Dataset entries:
--------------------------------
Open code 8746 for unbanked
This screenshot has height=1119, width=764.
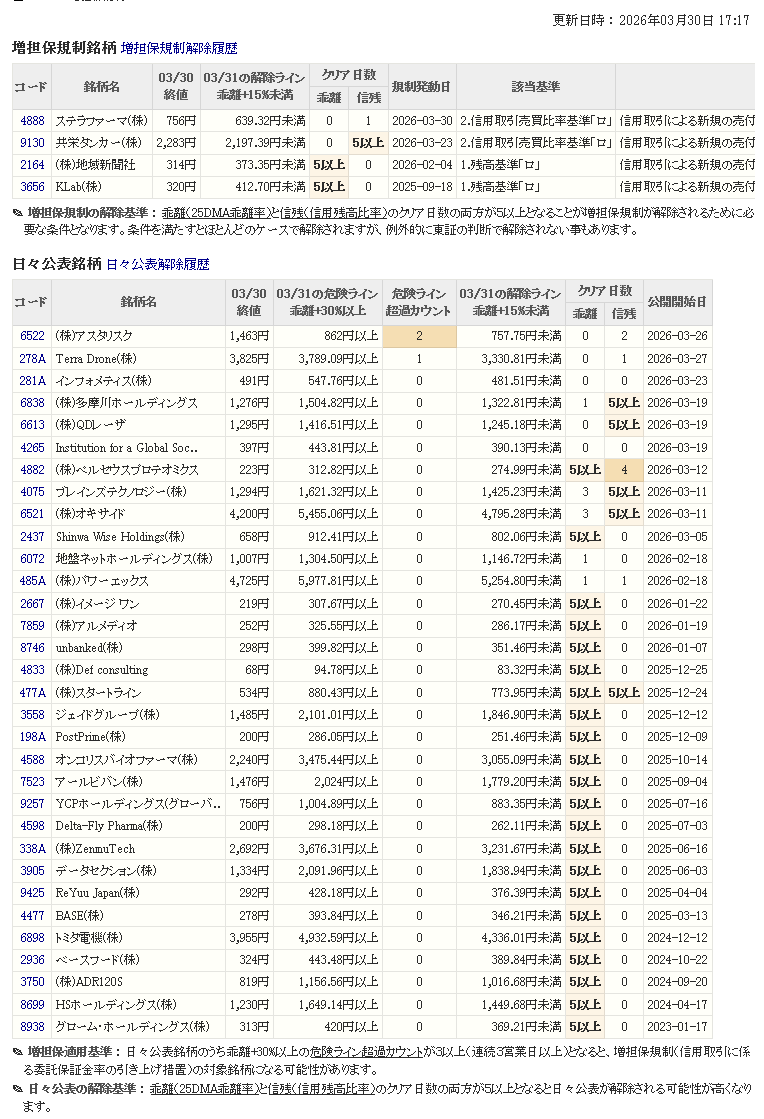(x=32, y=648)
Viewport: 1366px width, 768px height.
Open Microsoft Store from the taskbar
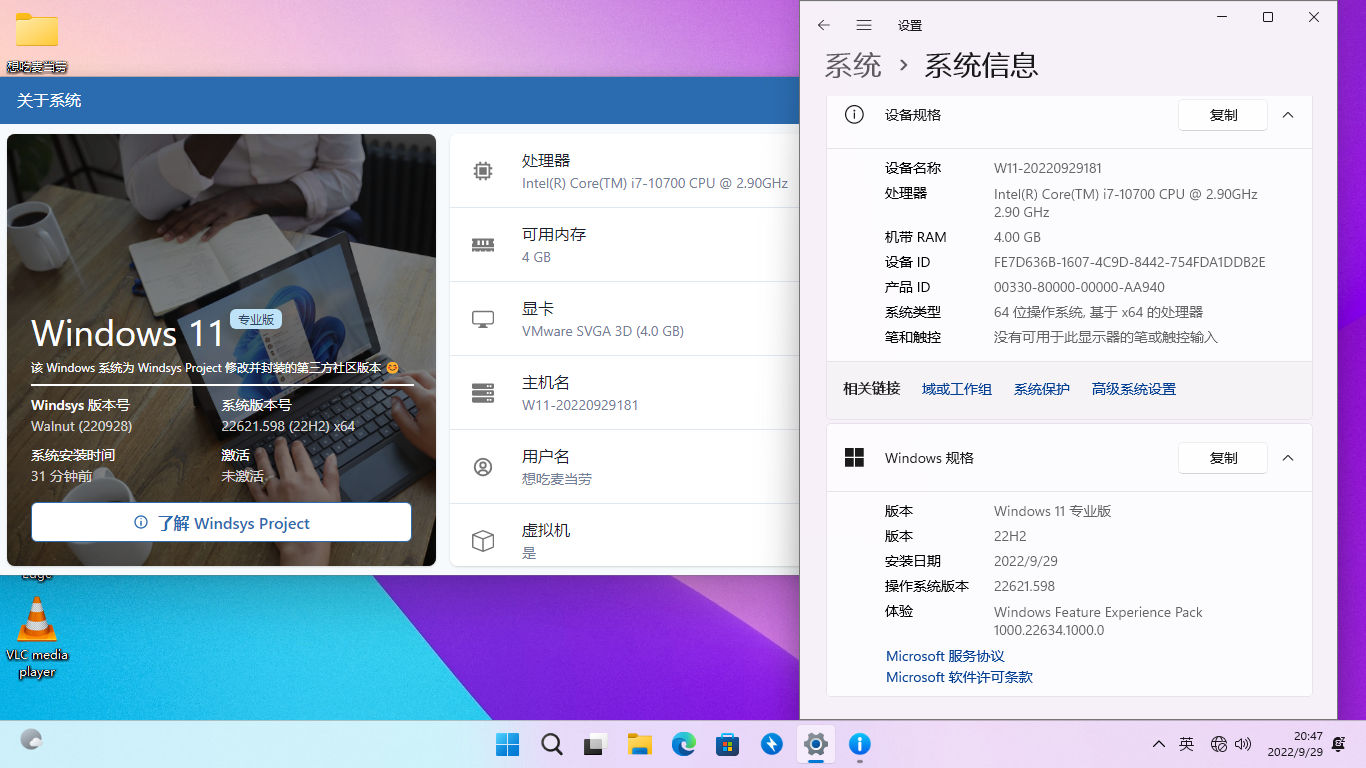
--------------------------------
Write out the records again, swapping every "Open" for "Launch" and keeping everything else the same. Leave out the pictures.

Launch code 8746 for unbanked
This screenshot has height=1119, width=764.
(x=32, y=648)
Viewport: 1366px width, 768px height.
Launch Microsoft Store from the taskbar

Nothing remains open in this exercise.